Malacañang on Sunday denied relations between the Philippines and China, strained by recent territorial disputes, are at an all-time low.
In a radio interview, Palace deputy spokesman Abigail Valte said the Philippines has a “multilevel relationship” with China and that the government isn’t talking to China exclusively about the row in the West Philippine Sea.
“You know, our relationship with our neighbor is multifaceted,” Valte said.
The Philippines will continue to work on the “different facets” despite the tension developing in the West Philippine Sea over the presence of Chinese ships in what Philippine officials consider an intrusion.
“So let’s let the maritime disputes not be the whole of our relationship but, rather, just a part of it,” she said.
“And, again, given the close ties that we have, then that’s worth something to look at all the other facets and check and see if we can move forward on those fronts,” Valte added.
Valte said the Philippine government will continue to pursue a peaceful resolution of the row in the West Philippine Sea and will “refrain from doing anything” that will cause a flaring anew of tensions.
“You have to remember that there are many symbols of ownership, not the least what we have been doing.

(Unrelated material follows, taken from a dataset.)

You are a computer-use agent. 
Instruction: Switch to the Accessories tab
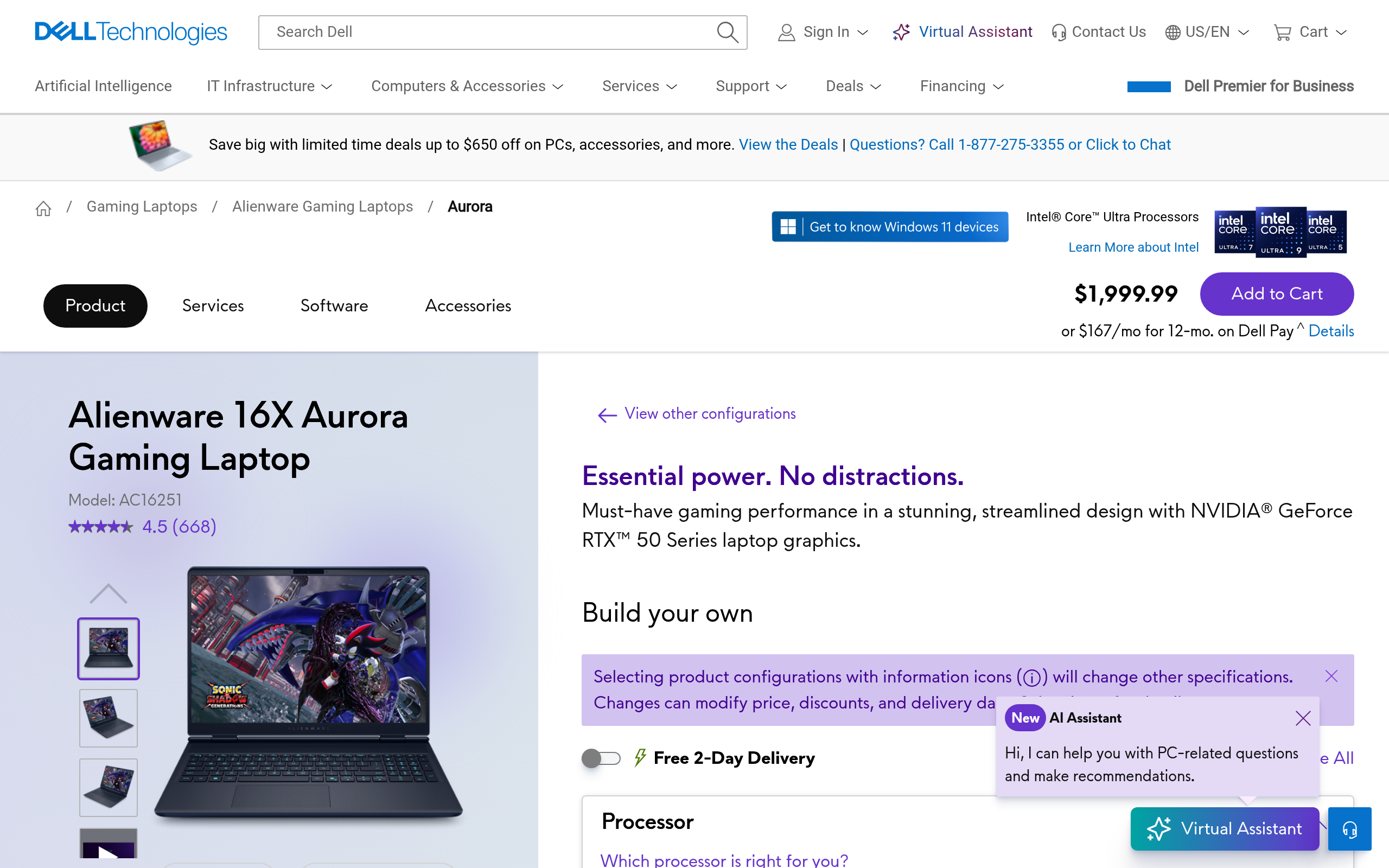[x=468, y=306]

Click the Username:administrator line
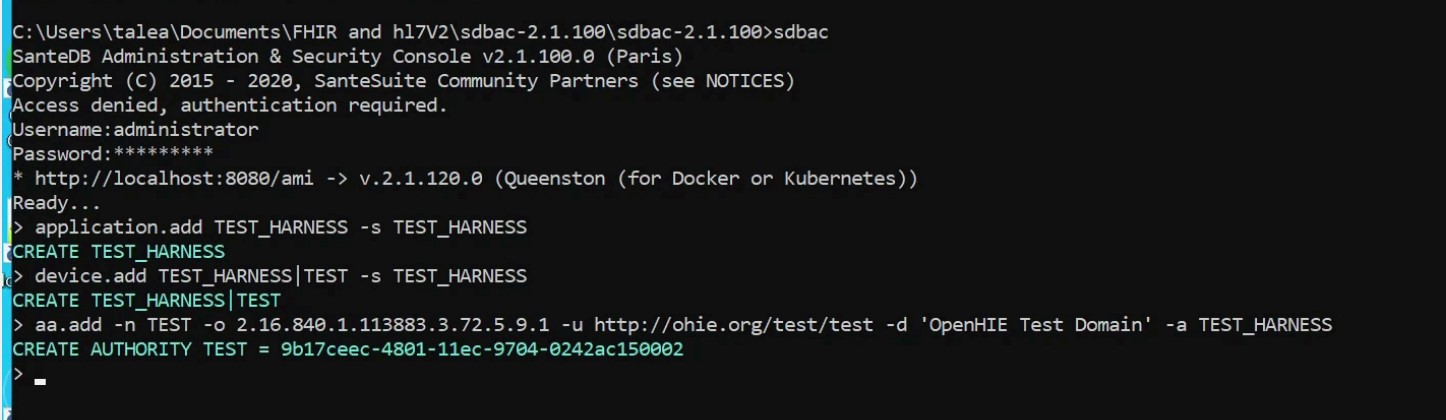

And, again, allow us to reiterate that we have taken a deliberate policy of avoiding or responding to any provocative action or statement that may be presented to us in the course of this dispute,” Valte added.
The Philippines and China are claiming ownership of other islands, reefs and atolls in the Spratlys chain in the middle of the West Philippine Sea. So are Vietnam, Brunei, Malaysia and Taiwan.
The Spratlys are believed to be sitting on vast deposits of oil and gas. The West Philippine Sea also has rich fishing grounds and shipping routes where half of the world’s cargo passes.